テキーラとメスカルの違いを徹底解説
「テキーラとメスカルって何が違うの?」——メキシコのお酒に興味を持つと、必ずぶつかるこの疑問。実はテキーラはメスカルの一種であり、両者は似て非なるお酒です。この記事では、原料・製法・産地・味わいの違いをわかりやすく整理します。メキシコ旅行やバーでの注文前にぜひ読んでおいてください。
そもそも「メスカル」とは何か?
メスカル(Mezcal)とは、アガベ(竜舌蘭)を原料とするメキシコ産蒸留酒の総称です。アガベはサボテンに似た植物ですが、分類上はキジカクシ科に属します。メキシコには200種以上のアガベが自生しており、メスカルにはそのうちの数十種が使われます。
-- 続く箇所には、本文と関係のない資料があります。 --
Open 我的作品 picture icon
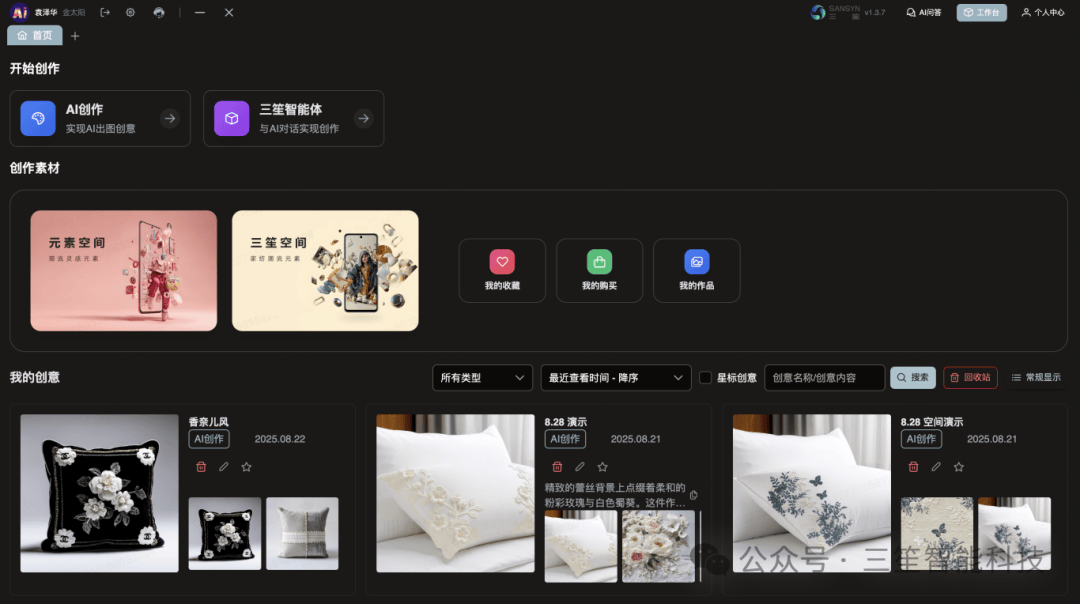This screenshot has height=604, width=1080. tap(696, 262)
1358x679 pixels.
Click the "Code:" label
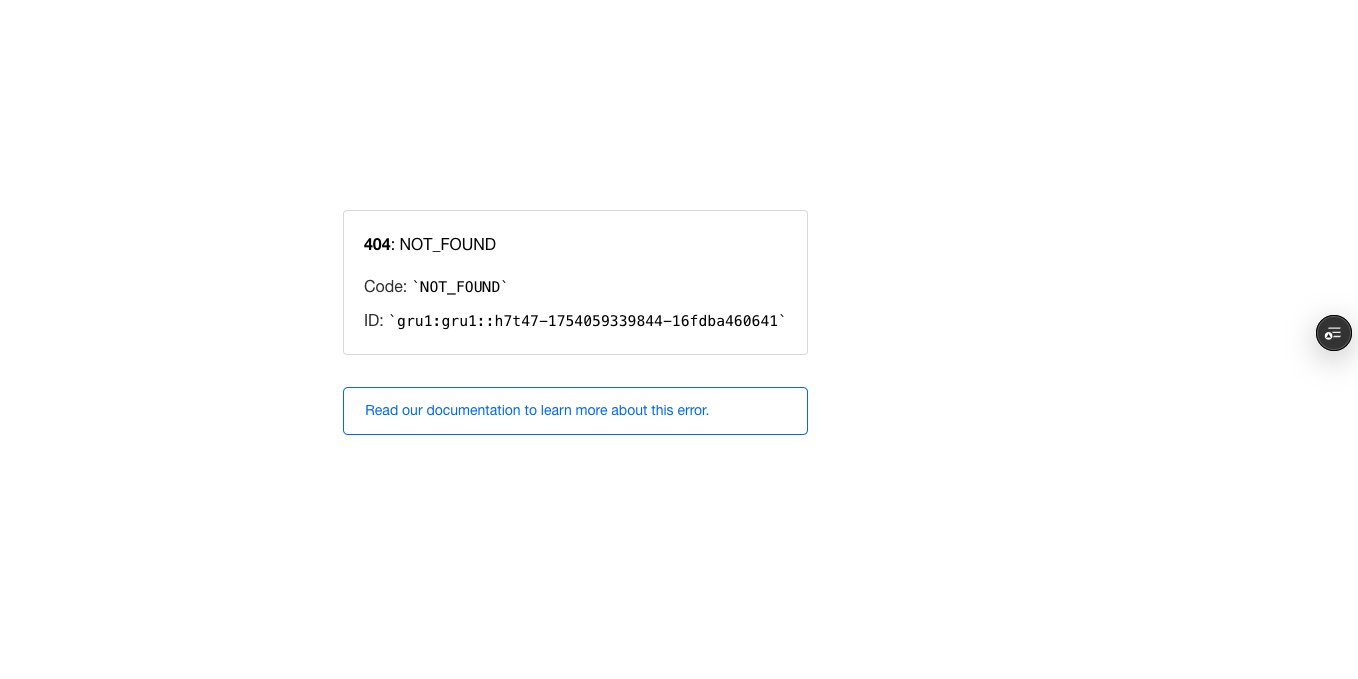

製造はオアハカ州が特に有名ですが、ゲレロ、サンルイスポトシ、ドゥランゴなど複数の州が公式な産地として認定されています。メスカルの最大の特徴は、アガベの中心部(ピニャと呼ばれる)を地中に掘った石窯で蒸し焼きにする伝統的な製法。この工程がスモーキーな香りを生み出します。
テキーラはメスカルの「特別な一種」
テキーラ(Tequila)は、メスカルの中でも厳格な規定を満たした製品だけが名乗れる呼称です。主な規定は以下のとおりです。
- 原料:ブルーアガベ(アガベ・テキラナ)のみ使用。他のアガベは認められない。
- 産地:ハリスコ州を中心とする5州に限定(ハリスコ、グアナファト、タマウリパス、ナジャリット、ミチョアカン)。
- 加熱方法:地下の石窯ではなく、蒸気を使ったオーブン(オルノ)や工業用オートクレーブで蒸すのが一般的。
- 品質基準:メキシコ政府の原産地名称(DO)によって厳しく管理されている。
つまり「すべてのテキーラはメスカルだが、すべてのメスカルはテキーラではない」というのが正確な関係性です。
製法の違いが生む「味」の差
テキーラとメスカルでは、製法の違いが風味に直接表れます。
テキーラの味わい
蒸気加熱によってアガベの甘みが引き出され、クリーンでフレッシュな風味が特徴です。ブランコ(未熟成)はシャープな清涼感、レポサド(2ヶ月〜1年熟成)やアネホ(1年以上熟成)はバニラや樽のニュアンスが加わり、飲みやすさが増します。カクテルベースとして世界中で親しまれているのは、この親しみやすい風味ゆえです。
メスカルの味わい
石窯での蒸し焼きによるスモーキー(燻製風)な香りが最大の個性です。さらに使用するアガベの種類によって、フローラル、フルーティー、ハーバルなど複雑な風味が現れます。職人が小規模で手作りするアルテサナル(職人製)メスカルは、一本ごとに個性が異なるのも魅力。ウイスキーのピート香が好きな方にはメスカルが刺さることが多いです。
飲み方・楽しみ方の違い
テキーラはショットで一気に飲む、マルガリータなどカクテルに使う、というイメージが強いですが、上質なアネホはウイスキーのようにストレートやロックでゆっくり楽しめます。
メスカルはストレートかオン・ザ・ロックで、香りを意識しながらゆっくり味わうのがメキシコ流。伝統的には小さな粘土製のカップ(コペタ)で飲みます。ボトルの中に入っているイモムシ(グサノ)はオアハカ産の一部メスカルに見られる風習で、ラベルの目印として使われることもあります(現代では少なくなっています)。
また、価格帯は一般的にテキーラの方が流通量が多い分、手頃なものが揃っています。メスカルは少量手作り生産のものが多く、品質の高いものは相応の価格になる傾向があります(価格は商品や為替によって変動します)。
まとめ
テキーラとメスカルの違いをまとめると、原料・産地・加熱方法・風味の4点に集約されます。テキーラはブルーアガベ一択・蒸気加熱・クリーンな味わい。メスカルは多様なアガベ・石窯蒸し焼き・スモーキーで個性的な風味。どちらが上ということはなく、シーンや好みに合わせて選ぶのが一番です。次にメキシコ料理店やバーを訪れたとき、ぜひ両方飲み比べてみてください。きっと新しいお気に入りが見つかるはずです。